J・マーク・ラムザイヤー教授 『日本の 被差別民政策と 組織犯罪:同和対策事業 終結の影響』②

By 宮部 龍彦

Outcaste Politics and Organized Crime in Japan: The Effect of Terminating Ethnic Subsidies の日本語訳の続きを掲載する。前回はこちらを参照のこと

前回は部落について論じたが、今回は犯罪組織すなわち暴力団、そして部落と暴力団の関係を論じている。ラムザイヤー教授は、様々なデータから部落における暴力団構成員の比率を推計し、それが異常に高いことを指摘している。そして、同和事業が部落民が暴力団に入る動機づけとなり、部落に関係した犯罪や不正がはびこり、それによって部落内外の婚姻や雇用が阻害されたという仮説を立てている。

II. 部落民と犯罪組織

B. 犯罪組織

2014年の時点で、日本の警察は、より小さな下部組織の最大の連合体である21の暴力団組織を数えた。構成員と準構成員の70%以上が、3つの最大組織を占めている。最も大きいのは何十年もの間、悪名を轟かせている山口組だった。警察の記録によると、2015年に分裂するまで、山口組は総暴力団員の40%以上を支配していた(警察白書2013:図3-13; 2015:2–3、暴力状勢2009:6)。
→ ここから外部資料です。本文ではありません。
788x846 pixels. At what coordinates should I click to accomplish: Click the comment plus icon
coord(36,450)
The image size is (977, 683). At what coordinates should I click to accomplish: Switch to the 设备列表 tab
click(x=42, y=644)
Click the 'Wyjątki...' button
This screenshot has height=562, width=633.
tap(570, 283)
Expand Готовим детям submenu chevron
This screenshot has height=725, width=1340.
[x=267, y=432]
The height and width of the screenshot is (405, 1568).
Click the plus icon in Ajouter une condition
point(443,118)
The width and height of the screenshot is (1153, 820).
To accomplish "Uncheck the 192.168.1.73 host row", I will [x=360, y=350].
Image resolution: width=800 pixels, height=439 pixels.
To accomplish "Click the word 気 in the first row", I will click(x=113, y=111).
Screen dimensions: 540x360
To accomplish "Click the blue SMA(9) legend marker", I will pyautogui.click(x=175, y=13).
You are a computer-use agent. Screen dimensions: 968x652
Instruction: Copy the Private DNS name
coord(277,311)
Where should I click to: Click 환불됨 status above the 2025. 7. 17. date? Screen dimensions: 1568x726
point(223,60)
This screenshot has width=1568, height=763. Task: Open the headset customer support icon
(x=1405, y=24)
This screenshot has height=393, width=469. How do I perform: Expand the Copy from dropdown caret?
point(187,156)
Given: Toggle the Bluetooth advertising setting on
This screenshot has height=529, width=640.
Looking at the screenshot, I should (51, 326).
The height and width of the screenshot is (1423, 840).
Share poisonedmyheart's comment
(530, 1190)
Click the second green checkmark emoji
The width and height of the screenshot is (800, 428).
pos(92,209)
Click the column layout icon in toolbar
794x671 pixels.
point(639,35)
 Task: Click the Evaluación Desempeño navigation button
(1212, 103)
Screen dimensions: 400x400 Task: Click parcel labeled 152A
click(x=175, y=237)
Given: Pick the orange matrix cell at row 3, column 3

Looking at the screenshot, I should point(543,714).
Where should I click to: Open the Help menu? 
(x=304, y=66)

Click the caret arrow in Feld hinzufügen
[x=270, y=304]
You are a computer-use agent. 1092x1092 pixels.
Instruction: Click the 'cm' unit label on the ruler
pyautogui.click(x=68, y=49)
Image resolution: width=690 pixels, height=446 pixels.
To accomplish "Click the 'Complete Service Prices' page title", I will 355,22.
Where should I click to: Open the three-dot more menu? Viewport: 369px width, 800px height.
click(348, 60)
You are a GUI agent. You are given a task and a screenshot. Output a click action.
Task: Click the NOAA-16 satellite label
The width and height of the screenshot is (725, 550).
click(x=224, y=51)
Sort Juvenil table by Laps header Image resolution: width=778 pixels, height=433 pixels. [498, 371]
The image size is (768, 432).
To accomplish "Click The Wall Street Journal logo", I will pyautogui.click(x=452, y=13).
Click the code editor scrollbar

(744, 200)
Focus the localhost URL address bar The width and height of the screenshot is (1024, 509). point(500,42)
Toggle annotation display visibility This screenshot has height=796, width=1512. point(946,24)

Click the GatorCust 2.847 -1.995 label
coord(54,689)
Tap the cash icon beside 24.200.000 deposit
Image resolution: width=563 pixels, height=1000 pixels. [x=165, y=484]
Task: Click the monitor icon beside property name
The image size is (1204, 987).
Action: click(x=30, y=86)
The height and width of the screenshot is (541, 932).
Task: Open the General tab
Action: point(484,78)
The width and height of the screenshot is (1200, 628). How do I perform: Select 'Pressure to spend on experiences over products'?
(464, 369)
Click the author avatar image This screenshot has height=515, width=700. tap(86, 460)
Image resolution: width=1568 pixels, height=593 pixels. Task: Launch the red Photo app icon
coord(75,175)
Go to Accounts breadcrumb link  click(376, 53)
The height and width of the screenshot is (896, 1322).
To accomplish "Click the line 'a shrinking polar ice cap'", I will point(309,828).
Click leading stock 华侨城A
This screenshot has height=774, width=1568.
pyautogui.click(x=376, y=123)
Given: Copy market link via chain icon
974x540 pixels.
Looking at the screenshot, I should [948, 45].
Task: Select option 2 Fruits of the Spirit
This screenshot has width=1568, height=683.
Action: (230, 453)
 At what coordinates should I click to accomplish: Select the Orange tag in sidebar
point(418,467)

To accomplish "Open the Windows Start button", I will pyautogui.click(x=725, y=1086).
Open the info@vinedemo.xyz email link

暴力団の構成員は、一般人よりもより多くの犯罪に関与していた。警察は2014年に22,000人の構成員と準構成員を逮捕した。そのうち5,000人は覚せい剤関連の犯罪で逮捕された(覚せい剤関連が逮捕全体の55%)。その年にゆすり(脅迫と恐喝)で逮捕された5,200人のうち、1,700人が暴力団出身である(警察白書2015:4、付録表1、2–4)。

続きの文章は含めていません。